Hepimiz öyle toktuk ki… Midemiz doldu sıcacık. Ama daha başka bir doymuşluk vardı, bir peklik vardı üstümüzde başımızda. Ruhumuz doymuştu o gün. Seve seve gelmişti masaya her şey. Seve seve yemiş içmiştik. Seve seve ödemiş gitmiştik. Bizi seve seve karşıladıkları gibi seve seve uğurlamışlardı. Bunlar öyle anlamlı ki hele hele bu yüzyılda… Bir çorba işte . Altı üstü bir işkembe çorbası içmiştik. Ama öyle güzeldi ki işkembe salonu, sanki bizi ruhen bedenen tedavi etmişti.. Çünkü sevgi en güçlü şifa idi……..

Nerden geldi aklıma bunlar şimdi değil mi?

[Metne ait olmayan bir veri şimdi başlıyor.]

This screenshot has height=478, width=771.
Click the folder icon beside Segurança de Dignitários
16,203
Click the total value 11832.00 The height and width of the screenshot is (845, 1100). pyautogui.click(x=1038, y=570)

Neyi özeleyeceğini şaşırır insan bazan. Ben de öyle oldum bunları yazarken. Balatı mı özledim, işlembeciyi mi, özgürlüğü mü, hiç bu kadar üzülmemiş Arzu’yu mu…? Annemi sıraya koymuyorum.. O zaten bitmeyen bir hasret her zerremde…….. Özledim işte… Ama zaman geçiyor ya ve her şey değişiyor ya. Bundan işte… İnsan özlemini gideremiyor bazan… Sen sen ol, özlediklerine dokunabiliyorsan, ulaşabiliyorsan, gider o özlemini. Gider.. Sonraya bırakma..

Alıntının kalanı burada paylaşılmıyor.